You should be able to get into the 2101 with a 150 Optimax and Tandem Aluminum trailer for $31k (45mph boat) and a 2101 with a 200 Optimax for $33,700.00 (52mph boat). This is not the same Trophy that was built by Bayliner in the early 90's. Give them a look at LMC or Sail and Ski.

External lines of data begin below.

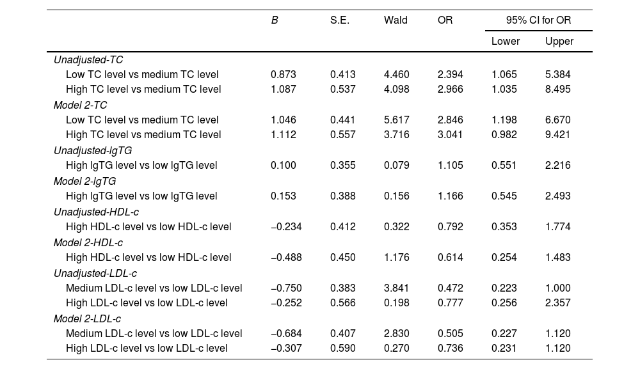Click the "Upper" sub-header

pos(559,42)
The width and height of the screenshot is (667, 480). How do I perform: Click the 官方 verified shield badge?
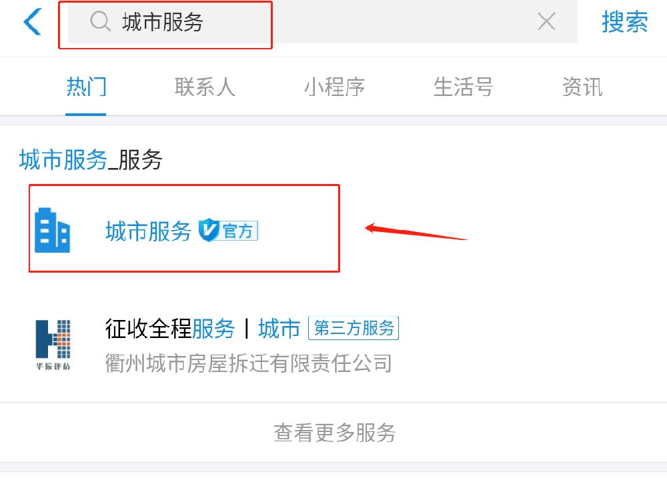pyautogui.click(x=228, y=231)
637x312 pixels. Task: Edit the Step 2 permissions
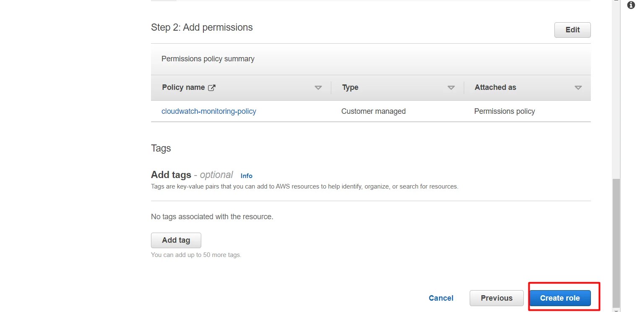click(x=572, y=30)
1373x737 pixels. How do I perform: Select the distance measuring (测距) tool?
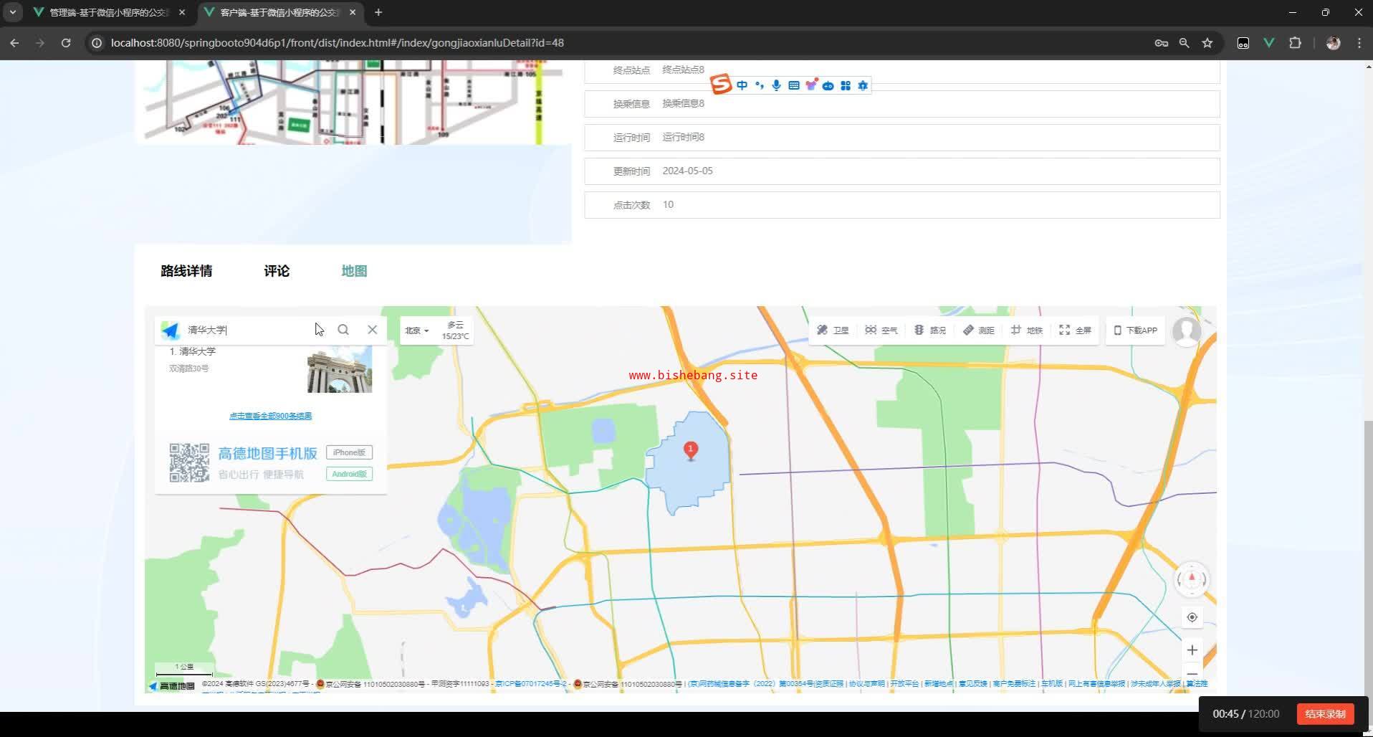[x=978, y=331]
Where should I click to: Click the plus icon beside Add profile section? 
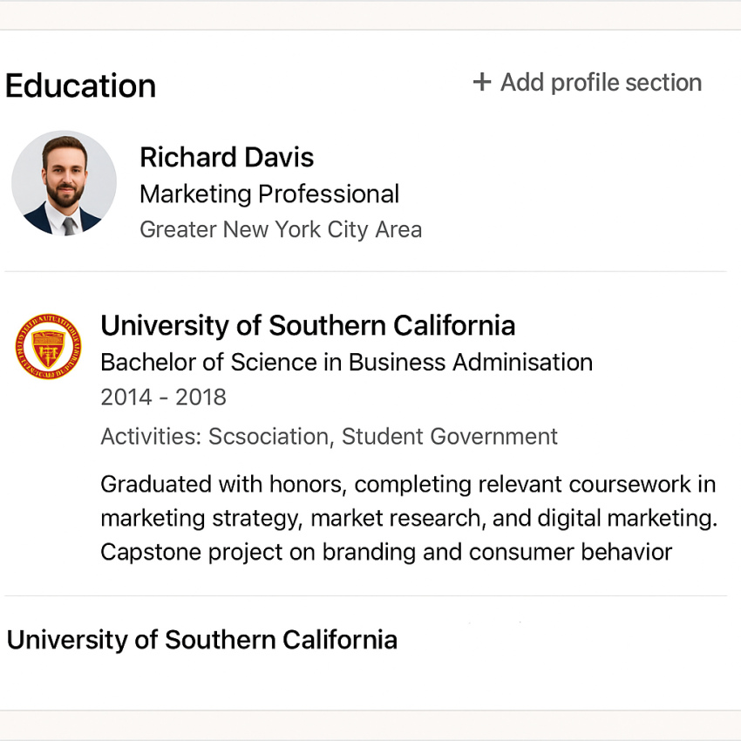coord(481,82)
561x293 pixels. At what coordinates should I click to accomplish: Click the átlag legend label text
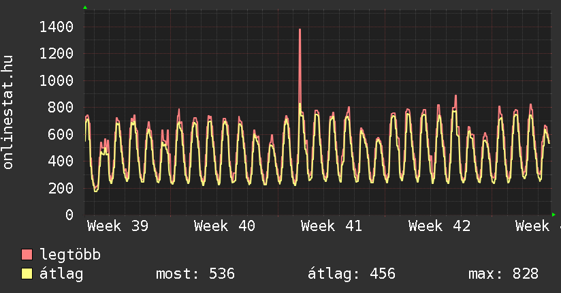[61, 275]
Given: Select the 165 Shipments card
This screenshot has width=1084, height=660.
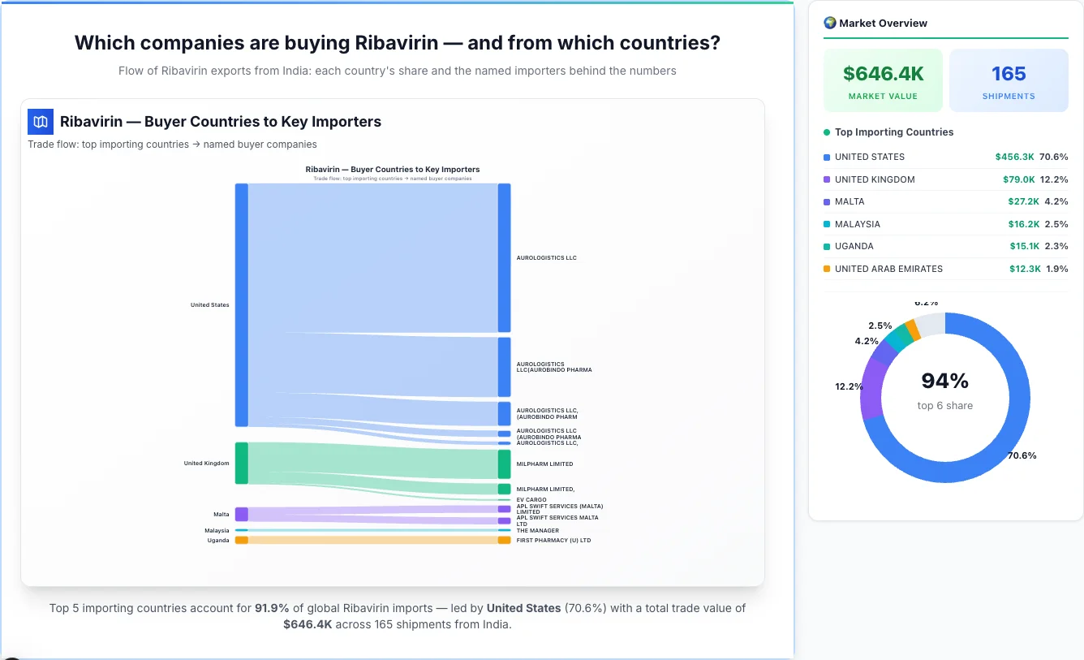Looking at the screenshot, I should (1009, 80).
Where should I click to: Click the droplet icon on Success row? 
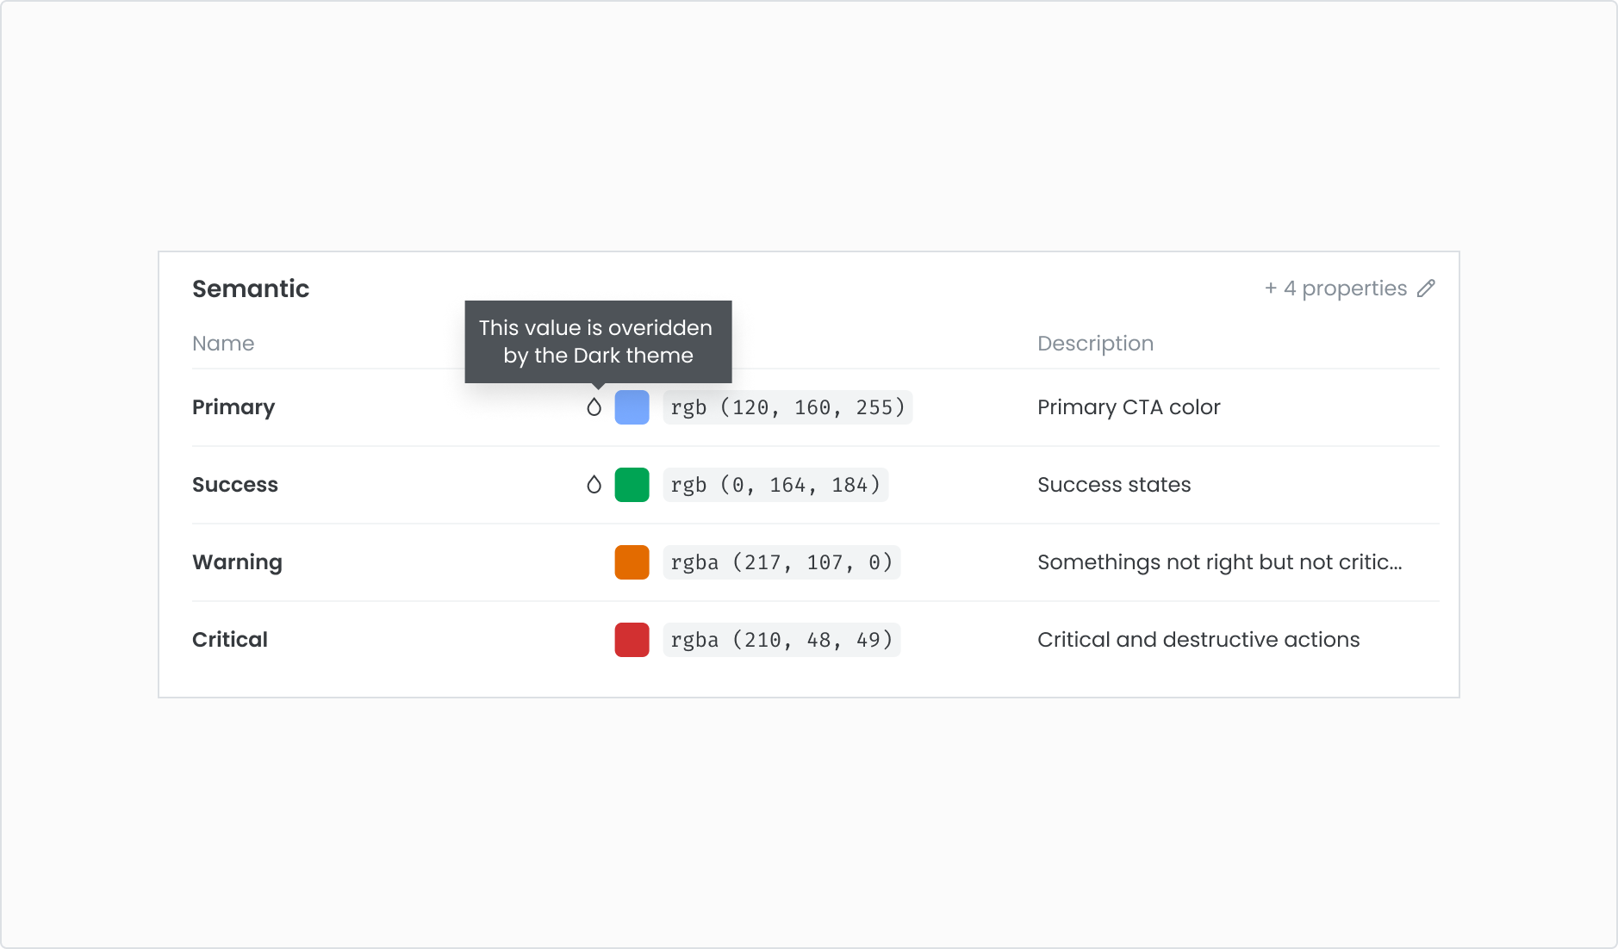[594, 485]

http://trophyfishing.com/brochure.asp?modelid=122469


----------



## txrigger (Jan 22, 2009)

*!!!!!!!!!!!!*

Out of those mentioned 210 Frontier with 200 HP,you can get a better deal than that in San Antonio!!!


----------



## HIGHANDDRY (Jan 25, 2008)

I will agree with rigger, Frontier is the best of the group mentioned


----------



## Scout177 (Oct 23, 2006)

Marine Max is selling the B210-SC Laguna for around $25K. This is same 21'8" hull previously built by Sea Pro and now Triton. The boats are new 2007 models,150 Verados with 5 year warranty, hydraulic steering, swin step, fly by wire throttle/shifter, two gauge digital cluster, aluminum single torsion axle trailer. Nice boats.


----------



## chris coulter (Aug 3, 2006)

Z21 HAYNIE WITH 150 OPTIMAX 50 MPH BOAT FOR $29500.00 ALL 2009 MDL


----------



## SkeeterBaitBucket (Jan 8, 2008)

Take a look at the Skeeter Bay. Zx20, ZX22 or the ZX24. Lifetime Hull Warranty. Three years on everything else, and you can get 6 years on a Yam 4 stroke.


----------



## wading_fool (May 3, 2005)

chris coulter said:


> Z21 HAYNIE WITH 150 OPTIMAX 50 MPH BOAT FOR $29500.00 ALL 2009 MDL


Chris are those floor plan boats? Wow....Hell there is your deal!! I run a Haynie 21 Tunnel, the 150 is plenty motor.


----------



## PTH (Aug 22, 2006)

Im selling a 2007 21' Shallowsport loaded with a 150 Yamaha 4 stroke with only 38 hrs for $29,000. I can email pics to you if you like. It's in the classifieds


----------



## cabolew (Aug 12, 2005)

I think the dealer is just as important as the price. Mike Witt in Baytown is very good to deal with. Chris Coulter also has a very strong reputation for his customer service.


----------



## smokey4 (Feb 3, 2007)

*Blackjack*

you owe it to yourself to check out a Blackjack boat.
they have been making them for only maybe five years.
as dry running as any boat made.
deep V in front going thru to the back.
suitable for the galveston jetties as well as
deeper bays such as east bay, galveston bay, and
trinity bay. not suitable for skinny water.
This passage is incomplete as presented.